■ To be done ■
[a] Return everything from "The story of" down to "had left behind." in the essay about living in the Czech Republic, copied word for word.
[b] Carry the essay about living in the Czech Republic forward from its last sentence.

___ Excerpted text ___

The story of Czechoaustralian Girl Gabriela Kovaricek

3 2003 Dějiny English
obálka čísla

Land of my ancestors

The day after my 21st birthday, I boarded a plane and flew to the land of my ancestors. My reasons for going were threefold: a) to get to know my family better, b) to improve my Czech and c) to understand what it is to be Czech. It was ironic, really -- around this same age, my parents had fled this country knowing they might never return, and settled in Australia. Here was I, a generation later, forsaking my own homeland for the one they had left behind.

Reasons for going

Although I'd been to the Czech Republic before, visiting is a very different experience from actually living there. Growing up in Adelaide, Australia, I would listen to my father's tales of his childhood and university years and feel a strong bond to this nation of great Bohemians he would wax lyrical about. When we played Dvorak in the school orchestra, I would boast with pride, "Of course he's good, he's Czech!", and be the only person, teachers included, who could pronounce his name properly. When I studied Kafka at university, I felt that I was one of the few students who could really understand the troubled depth of his work, because we had something in common -- we were both Czech. When I watched the films "Amadeus" and "Plunkett And McLeane", it warmed my heart to see scenic, cobble-stoned old Prague up there on the screen and I would wish, more than anything, that I was there walking those streets myself.

First Impressions

After I'd touched down and settled in, it didn't take very long to realize that Czechs weren't the intellectual poets and artists my dad had passionately led me to believe at all -- they were a nation of alcoholics! Those streets I had seen on the silver screen were thickly covered in dirt and grime, and outside of old Prague, the buildings had that dreary grey, Communist colour. On the radio, I would hear bad cover versions of bad `80s songs I had long forgotten, and the television showed backtoback badly dubbed made-for-TV American films and cop shows. On Saturday nights they even had a nude weather girl, who would get dressed in front of the viewers apparel by apparel, according to the forecast for the next day. I even saw a naked woman covering up her bits on the cover of a catalogue promoting hardware! So this was what capitalism had ushered in.

___ Source data ___

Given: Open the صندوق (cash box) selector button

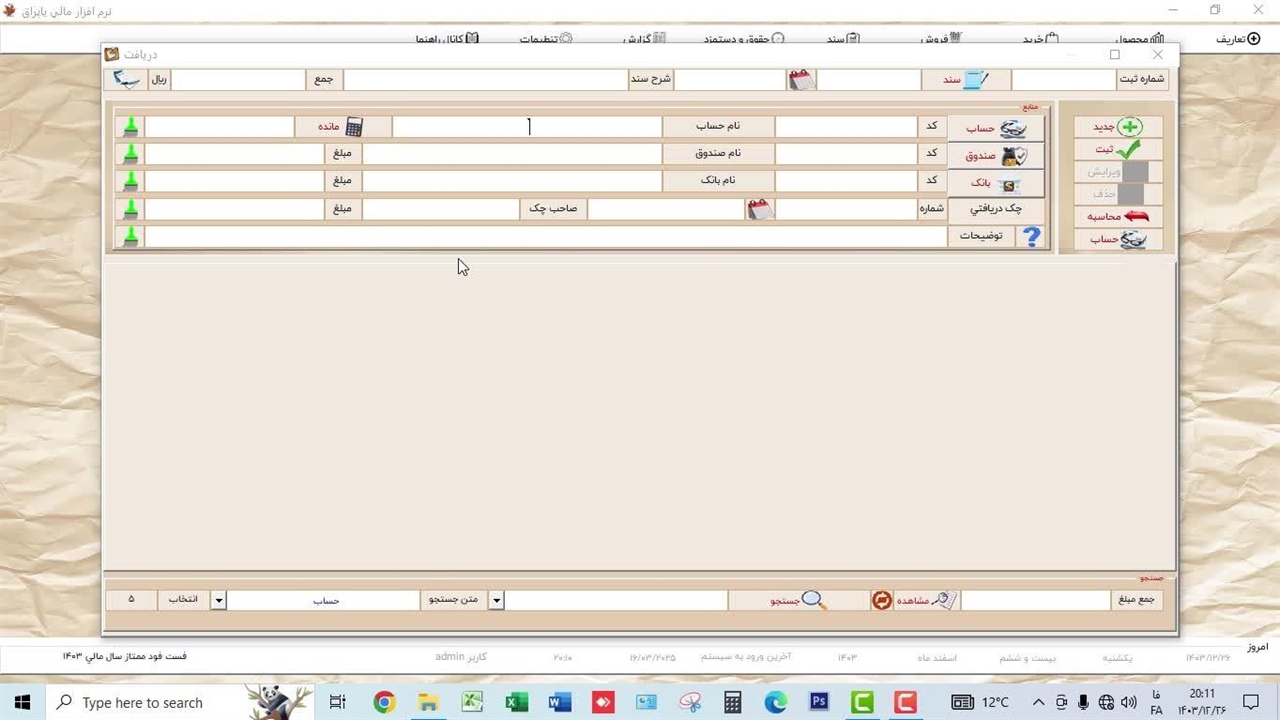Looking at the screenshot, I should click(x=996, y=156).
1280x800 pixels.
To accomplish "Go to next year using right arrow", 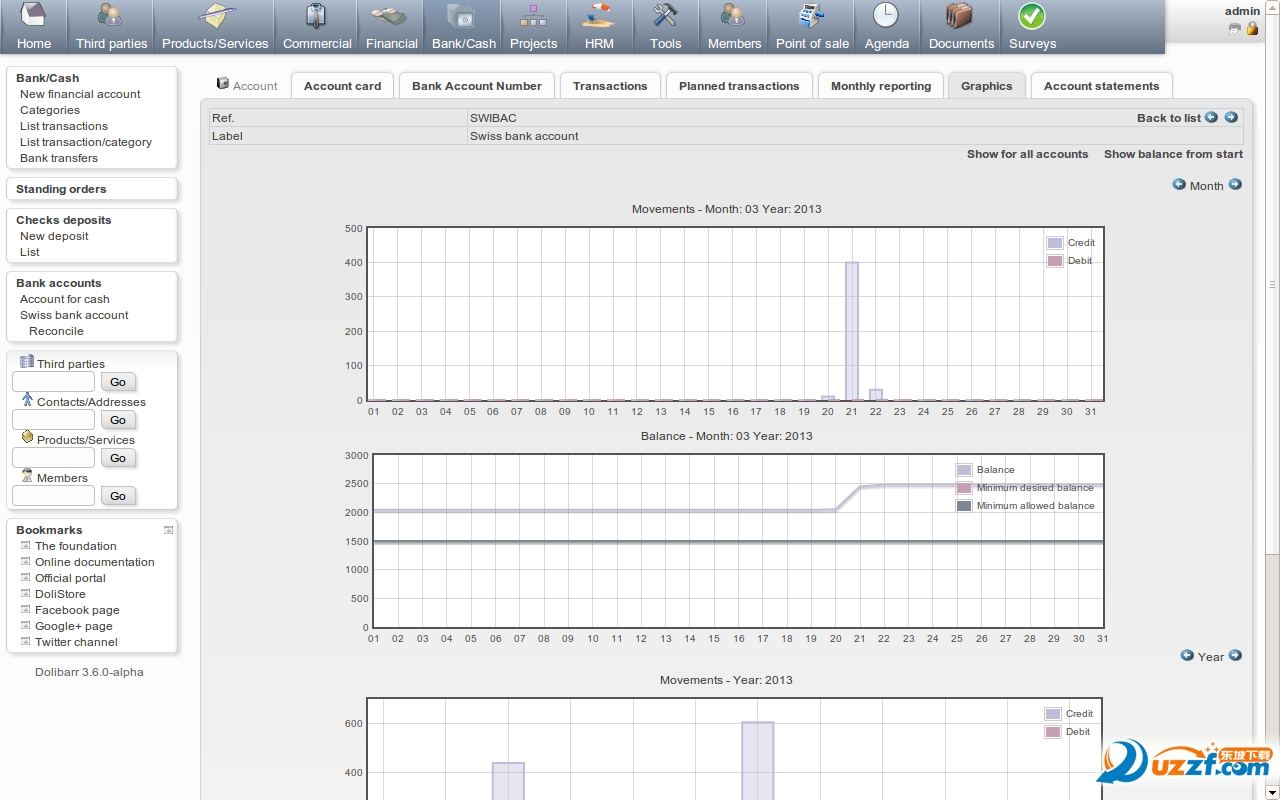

___

■ Answers for this exercise ■
[a]
The story of Czechoaustralian Girl Gabriela Kovaricek

3 2003 Dějiny English
obálka čísla

Land of my ancestors

The day after my 21st birthday, I boarded a plane and flew to the land of my ancestors. My reasons for going were threefold: a) to get to know my family better, b) to improve my Czech and c) to understand what it is to be Czech. It was ironic, really -- around this same age, my parents had fled this country knowing they might never return, and settled in Australia. Here was I, a generation later, forsaking my own homeland for the one they had left behind.

[b]
I was extremely fortunate to soon find myself in the small town of Dobruška, doing a Czech course with other people exactly like me -- born to a Czech parent or parents, they had grown up in countries as diverse as Venezuela, Brazil, Georgia, Cuba, New Zealand, America, South Africa, Finland or France. Not only did I learn the foundations of grammar for the very first time ("aha!"), we were also immersed in culture. We sang Czech songs in class, visited the local factory, technical college, and neighbouring towns and churches, cooked dumplings and did community work in a forest. Our teachers were absolutely wonderful and so were my peers. And when coming across those little things so far removed from the world we were used to, (like the time I bought a bottle of beer and a tub of yoghurt in the supermarket, and the yoghurt was more expensive), it was good to share it with others who knew just how strange this was. Plus, it meant I had copious drinking buddies who willingly sampled the Czech beer and eyed up the local boys with me.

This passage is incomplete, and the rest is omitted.